Synesthesia may be more common than you think – in infants, at least. A scientific review of synesthesia suggests that everyone is actually born a synesthete, challenging the widely-held assumption that synesthesia is a phenomenon that affects only a select few individuals. One hypothesis posits that the root cause of synesthesia in adults is abnormal synaptic pruning, or the process by which communication between brain cells is cut due to lack of use [4]. The human brain is composed of billions of brain cells called neurons. The synapse is the part of a neuron that connects with other neurons, allowing it to communicate with neighboring neurons. Infants have many synapses – the most they will ever have in their life, in fact! Because of these connections, infants’ five senses are very highly attuned, which induces synesthesia. Synaptic pruning is the process by which unneeded synapses between neurons are removed, leaving behind only the most efficient and useful connections to be carried into adulthood.
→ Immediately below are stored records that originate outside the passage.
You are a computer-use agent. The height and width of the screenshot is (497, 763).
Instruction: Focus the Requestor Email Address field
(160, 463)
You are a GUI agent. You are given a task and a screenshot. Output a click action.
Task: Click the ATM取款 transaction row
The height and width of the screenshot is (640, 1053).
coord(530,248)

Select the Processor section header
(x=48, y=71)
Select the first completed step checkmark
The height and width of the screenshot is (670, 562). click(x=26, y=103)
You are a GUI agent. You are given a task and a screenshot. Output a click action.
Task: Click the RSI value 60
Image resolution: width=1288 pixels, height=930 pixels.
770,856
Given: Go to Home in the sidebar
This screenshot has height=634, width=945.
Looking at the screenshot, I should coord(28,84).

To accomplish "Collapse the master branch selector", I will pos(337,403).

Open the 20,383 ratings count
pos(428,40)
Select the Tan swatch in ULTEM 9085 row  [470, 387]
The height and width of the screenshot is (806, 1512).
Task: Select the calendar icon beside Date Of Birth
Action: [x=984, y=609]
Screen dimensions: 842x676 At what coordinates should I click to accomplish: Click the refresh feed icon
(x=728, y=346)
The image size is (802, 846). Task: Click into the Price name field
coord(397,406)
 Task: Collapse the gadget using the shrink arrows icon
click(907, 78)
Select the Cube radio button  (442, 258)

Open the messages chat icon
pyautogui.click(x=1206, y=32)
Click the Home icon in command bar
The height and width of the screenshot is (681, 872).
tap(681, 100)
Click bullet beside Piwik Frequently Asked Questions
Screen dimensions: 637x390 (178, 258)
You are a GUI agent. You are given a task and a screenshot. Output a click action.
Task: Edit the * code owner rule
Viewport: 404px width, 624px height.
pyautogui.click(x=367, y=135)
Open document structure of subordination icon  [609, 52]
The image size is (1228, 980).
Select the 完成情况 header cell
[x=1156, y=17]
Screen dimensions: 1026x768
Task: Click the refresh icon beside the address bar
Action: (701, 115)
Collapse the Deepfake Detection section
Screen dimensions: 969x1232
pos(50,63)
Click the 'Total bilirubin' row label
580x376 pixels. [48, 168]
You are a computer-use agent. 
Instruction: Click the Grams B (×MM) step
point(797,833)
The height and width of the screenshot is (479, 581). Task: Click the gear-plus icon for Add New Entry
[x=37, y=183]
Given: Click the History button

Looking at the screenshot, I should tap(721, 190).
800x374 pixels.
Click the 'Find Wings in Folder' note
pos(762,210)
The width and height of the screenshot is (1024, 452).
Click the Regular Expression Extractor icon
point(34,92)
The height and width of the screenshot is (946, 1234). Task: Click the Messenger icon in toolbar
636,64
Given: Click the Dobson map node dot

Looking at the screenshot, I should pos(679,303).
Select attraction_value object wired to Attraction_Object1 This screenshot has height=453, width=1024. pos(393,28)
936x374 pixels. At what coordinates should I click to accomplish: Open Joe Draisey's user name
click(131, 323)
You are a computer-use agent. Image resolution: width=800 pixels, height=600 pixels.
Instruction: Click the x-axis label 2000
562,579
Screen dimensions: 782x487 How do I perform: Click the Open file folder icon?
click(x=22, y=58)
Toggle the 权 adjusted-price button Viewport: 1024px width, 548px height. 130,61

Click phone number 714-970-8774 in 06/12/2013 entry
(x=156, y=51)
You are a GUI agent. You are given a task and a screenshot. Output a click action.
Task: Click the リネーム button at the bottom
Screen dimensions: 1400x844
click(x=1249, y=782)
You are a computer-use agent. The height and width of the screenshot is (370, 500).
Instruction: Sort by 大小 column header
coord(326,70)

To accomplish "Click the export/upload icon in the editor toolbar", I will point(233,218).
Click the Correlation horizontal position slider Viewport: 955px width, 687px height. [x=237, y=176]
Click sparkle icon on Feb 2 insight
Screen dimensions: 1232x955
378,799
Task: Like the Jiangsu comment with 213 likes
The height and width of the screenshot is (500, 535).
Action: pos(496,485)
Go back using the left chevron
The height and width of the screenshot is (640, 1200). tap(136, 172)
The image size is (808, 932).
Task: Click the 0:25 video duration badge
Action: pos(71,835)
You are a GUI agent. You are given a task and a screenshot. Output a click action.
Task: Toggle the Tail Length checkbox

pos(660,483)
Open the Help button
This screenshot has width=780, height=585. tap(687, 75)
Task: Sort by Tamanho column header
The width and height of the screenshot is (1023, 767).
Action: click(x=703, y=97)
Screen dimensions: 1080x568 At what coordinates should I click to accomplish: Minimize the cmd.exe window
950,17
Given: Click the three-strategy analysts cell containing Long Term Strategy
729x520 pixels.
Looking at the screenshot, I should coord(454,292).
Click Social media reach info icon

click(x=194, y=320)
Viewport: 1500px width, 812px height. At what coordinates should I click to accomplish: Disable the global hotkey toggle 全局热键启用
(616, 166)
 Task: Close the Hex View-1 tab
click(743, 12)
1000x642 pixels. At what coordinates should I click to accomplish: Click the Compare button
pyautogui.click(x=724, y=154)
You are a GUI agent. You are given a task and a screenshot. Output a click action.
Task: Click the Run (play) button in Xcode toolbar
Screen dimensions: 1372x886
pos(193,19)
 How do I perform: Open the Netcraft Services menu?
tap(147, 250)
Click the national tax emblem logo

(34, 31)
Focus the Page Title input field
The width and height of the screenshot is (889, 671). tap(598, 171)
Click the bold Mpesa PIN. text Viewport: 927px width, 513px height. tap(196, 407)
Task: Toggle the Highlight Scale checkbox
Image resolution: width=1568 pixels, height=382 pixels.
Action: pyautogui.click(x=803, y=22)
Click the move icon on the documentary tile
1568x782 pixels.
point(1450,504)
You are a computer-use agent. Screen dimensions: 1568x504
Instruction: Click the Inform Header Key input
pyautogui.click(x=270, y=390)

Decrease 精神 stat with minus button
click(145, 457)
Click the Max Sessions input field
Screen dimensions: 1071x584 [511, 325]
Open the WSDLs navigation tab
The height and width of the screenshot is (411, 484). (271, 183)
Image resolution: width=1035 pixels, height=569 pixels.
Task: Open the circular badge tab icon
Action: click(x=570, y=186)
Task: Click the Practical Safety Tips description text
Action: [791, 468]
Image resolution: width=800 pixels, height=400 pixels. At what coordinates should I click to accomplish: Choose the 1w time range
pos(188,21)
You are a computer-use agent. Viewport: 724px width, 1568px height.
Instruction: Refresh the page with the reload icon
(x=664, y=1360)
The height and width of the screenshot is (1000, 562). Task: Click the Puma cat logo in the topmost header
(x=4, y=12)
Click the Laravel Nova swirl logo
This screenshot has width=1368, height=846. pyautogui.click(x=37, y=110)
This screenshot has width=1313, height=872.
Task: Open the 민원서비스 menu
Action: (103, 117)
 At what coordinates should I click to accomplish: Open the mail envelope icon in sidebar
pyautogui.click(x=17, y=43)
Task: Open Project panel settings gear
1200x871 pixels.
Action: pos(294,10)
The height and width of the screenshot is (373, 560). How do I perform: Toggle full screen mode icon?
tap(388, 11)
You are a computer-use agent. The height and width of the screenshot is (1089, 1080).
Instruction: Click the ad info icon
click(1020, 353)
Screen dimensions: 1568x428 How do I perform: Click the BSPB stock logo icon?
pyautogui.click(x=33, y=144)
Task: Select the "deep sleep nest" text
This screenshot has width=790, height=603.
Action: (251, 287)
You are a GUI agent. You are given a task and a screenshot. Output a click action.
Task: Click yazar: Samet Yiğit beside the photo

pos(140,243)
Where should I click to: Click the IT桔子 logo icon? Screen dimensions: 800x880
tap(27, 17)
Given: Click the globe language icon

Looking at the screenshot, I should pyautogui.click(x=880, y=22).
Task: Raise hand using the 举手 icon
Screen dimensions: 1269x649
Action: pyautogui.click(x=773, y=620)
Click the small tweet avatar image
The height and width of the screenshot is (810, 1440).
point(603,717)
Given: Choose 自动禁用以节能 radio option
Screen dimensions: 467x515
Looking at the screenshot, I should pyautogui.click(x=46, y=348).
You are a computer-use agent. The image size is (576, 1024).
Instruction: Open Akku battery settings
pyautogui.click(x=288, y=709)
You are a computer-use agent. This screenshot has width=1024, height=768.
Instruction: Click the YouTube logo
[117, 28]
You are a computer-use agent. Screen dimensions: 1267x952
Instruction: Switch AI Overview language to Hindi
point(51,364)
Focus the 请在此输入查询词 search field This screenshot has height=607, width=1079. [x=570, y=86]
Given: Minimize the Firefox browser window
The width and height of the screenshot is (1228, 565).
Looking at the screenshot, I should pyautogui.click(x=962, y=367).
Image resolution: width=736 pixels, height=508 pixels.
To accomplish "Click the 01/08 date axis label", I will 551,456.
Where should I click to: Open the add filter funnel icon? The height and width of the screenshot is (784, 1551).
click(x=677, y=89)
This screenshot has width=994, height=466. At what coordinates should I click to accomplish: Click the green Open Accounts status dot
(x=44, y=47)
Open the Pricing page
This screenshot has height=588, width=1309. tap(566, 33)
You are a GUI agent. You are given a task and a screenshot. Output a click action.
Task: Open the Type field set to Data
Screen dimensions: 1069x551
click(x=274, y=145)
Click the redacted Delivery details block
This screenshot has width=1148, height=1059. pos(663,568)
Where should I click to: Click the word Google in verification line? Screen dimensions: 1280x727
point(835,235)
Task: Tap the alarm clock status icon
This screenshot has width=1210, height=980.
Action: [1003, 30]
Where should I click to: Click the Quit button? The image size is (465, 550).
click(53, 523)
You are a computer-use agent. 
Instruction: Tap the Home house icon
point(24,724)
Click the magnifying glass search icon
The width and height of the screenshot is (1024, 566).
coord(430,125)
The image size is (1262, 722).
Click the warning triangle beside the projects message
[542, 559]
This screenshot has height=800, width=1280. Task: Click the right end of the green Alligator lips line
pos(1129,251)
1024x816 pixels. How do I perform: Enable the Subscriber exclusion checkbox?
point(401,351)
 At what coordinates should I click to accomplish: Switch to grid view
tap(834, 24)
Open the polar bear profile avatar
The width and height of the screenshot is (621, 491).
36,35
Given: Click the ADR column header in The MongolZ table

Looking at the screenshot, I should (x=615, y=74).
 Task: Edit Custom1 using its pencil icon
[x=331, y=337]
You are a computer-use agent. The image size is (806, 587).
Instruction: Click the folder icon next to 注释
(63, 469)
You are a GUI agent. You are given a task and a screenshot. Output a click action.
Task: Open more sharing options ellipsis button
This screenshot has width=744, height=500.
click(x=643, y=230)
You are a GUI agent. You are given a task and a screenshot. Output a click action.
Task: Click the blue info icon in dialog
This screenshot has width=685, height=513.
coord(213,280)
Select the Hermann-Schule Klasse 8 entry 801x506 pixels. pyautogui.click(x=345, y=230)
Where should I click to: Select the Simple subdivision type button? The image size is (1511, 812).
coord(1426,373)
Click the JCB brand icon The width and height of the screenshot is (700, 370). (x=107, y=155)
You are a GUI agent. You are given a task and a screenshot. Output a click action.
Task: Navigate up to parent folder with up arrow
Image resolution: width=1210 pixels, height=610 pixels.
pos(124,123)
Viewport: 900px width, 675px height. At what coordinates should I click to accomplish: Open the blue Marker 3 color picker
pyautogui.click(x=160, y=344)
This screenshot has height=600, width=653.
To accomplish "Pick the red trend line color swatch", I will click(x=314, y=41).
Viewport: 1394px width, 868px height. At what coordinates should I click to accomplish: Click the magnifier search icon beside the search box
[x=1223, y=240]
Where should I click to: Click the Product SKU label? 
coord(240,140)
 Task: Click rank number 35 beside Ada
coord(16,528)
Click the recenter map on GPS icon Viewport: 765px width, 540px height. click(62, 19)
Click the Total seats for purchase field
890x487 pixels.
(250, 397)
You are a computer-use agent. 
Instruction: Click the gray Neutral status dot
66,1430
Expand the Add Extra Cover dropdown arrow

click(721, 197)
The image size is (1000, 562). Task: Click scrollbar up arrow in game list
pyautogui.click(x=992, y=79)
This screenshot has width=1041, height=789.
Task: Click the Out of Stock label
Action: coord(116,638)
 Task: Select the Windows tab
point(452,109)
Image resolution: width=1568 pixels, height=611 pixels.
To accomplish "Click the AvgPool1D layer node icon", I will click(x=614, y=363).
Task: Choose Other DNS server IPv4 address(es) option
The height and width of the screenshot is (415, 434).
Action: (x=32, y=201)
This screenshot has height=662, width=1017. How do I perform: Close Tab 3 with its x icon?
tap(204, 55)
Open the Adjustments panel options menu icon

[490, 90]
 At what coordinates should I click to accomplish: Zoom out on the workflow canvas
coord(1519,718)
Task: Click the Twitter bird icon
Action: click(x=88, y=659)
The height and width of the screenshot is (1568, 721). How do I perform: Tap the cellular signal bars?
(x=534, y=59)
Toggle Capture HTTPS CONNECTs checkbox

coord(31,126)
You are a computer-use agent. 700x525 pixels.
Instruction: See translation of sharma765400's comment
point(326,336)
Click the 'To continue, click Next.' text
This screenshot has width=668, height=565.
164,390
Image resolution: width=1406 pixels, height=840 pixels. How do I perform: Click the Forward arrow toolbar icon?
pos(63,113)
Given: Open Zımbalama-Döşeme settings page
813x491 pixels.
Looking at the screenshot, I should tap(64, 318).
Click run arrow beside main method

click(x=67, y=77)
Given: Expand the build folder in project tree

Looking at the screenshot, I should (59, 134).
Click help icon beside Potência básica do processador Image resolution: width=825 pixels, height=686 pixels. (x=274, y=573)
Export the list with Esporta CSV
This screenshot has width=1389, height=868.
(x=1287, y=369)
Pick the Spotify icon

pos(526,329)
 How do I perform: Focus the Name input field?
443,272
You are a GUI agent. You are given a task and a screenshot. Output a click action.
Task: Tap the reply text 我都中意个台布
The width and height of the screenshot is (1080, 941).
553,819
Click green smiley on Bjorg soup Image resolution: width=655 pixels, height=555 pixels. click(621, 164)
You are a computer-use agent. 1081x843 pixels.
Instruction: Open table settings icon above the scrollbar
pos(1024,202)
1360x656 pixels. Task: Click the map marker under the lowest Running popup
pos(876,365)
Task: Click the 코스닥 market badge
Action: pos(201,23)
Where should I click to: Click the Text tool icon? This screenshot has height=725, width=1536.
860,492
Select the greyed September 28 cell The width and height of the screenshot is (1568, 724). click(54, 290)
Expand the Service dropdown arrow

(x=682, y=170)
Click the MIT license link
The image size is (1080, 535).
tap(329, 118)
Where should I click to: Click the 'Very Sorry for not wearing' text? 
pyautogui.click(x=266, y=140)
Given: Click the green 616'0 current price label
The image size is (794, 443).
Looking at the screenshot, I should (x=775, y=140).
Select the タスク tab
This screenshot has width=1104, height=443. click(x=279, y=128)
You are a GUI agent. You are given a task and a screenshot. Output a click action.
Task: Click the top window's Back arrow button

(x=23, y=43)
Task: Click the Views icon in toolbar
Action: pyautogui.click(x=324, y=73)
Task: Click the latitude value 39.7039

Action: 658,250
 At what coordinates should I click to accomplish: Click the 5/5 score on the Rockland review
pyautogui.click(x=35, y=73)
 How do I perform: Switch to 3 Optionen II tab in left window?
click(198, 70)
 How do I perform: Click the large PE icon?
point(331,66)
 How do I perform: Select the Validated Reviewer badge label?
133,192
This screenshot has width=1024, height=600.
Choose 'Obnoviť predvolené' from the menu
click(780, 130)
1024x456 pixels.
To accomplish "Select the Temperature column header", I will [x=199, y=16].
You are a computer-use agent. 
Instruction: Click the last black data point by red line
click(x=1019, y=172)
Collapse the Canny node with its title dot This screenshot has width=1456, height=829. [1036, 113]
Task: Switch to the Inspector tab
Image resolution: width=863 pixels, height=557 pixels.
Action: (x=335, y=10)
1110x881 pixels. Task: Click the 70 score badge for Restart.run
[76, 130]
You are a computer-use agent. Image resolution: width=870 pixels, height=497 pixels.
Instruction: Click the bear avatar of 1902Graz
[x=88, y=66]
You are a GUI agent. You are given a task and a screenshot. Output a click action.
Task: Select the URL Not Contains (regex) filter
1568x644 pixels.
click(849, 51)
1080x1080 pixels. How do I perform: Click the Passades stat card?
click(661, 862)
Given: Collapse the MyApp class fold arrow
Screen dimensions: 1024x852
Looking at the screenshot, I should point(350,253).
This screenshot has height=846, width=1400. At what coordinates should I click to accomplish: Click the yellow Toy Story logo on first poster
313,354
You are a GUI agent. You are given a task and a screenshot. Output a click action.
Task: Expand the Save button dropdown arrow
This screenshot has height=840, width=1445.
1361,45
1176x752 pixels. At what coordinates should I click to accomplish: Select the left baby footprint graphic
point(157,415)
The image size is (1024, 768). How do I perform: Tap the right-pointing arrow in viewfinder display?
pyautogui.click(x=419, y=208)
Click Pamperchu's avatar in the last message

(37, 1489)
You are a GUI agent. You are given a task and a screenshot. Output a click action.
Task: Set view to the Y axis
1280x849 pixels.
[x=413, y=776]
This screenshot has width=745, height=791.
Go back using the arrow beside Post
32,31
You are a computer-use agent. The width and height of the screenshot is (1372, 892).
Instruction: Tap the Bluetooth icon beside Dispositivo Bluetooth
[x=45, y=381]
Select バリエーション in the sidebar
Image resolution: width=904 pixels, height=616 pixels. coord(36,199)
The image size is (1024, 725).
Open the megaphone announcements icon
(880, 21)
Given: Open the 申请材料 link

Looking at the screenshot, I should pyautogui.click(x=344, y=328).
If this seems abstract, picture the way a skilled gardener turns a shapeless hedge into a beautiful hedge sculpture just by cutting out the parts of the bush that were overgrown. This is something the human brain has the power to do to itself! Synaptic pruning in infanthood optimizes neural networks such that most do not experience synesthesia in adulthood. Pruning is a highly controlled process, but mistakes occasionally occur. This incomplete pruning hypothesis explains that an “overabundance of [neuronal] connections” caused by incomplete synaptic pruning allows different brain areas to remain cross-linked when their connections should have been severed [5]. This linkage, in turn, allows different sensory regions of the brain to be tied together, leading to the synesthetic perceptual experience in which certain senses are inextricably linked. 

 

To test this hypothesis, researchers compared levels of connectivity between brain areas in adults with and without synesthesia. Indeed, this study showed that synesthetes had considerably more connectivity – that is, more neural pathways connecting various brain areas – than individuals without synesthesia [5]. Additional evidence shows that hearing spoken words triggers both the auditory and visual cortices in infants, but this effect diminishes once the child reaches around three years of age [6]. This further supports the explanation that synesthetic experiences are produced by an excess of neuronal connections in the brain.

 

Now, let’s examine a specific subset of synesthesia called grapheme-color synesthesia. Of the numerous ways synesthesia can display itself, grapheme-color synesthesia is one of the most common presentations and is the best studied. Grapheme-color synesthesia occurs when the processing of numbers and letters becomes cross-wired with perception of color, leading to individuals associating colors with numbers and letters. These colors may appear over the number or letter being viewed, or the color may present itself “in the mind’s eye” [7]. The cross-activation theory, which proposes that many brain areas may fire together in response to a single stimulus, may explain the occurrence of grapheme-color synesthesia. In the brain, the visual word form area (VWFA) lies next to an area that processes color, called hV4. Proponents of the cross-activation theory believe that neurons in hV4 fire synchronously with neurons in the VWFA in grapheme-color synesthesia, leading to the experience of seeing colors when viewing numbers, letters, and words [8][9].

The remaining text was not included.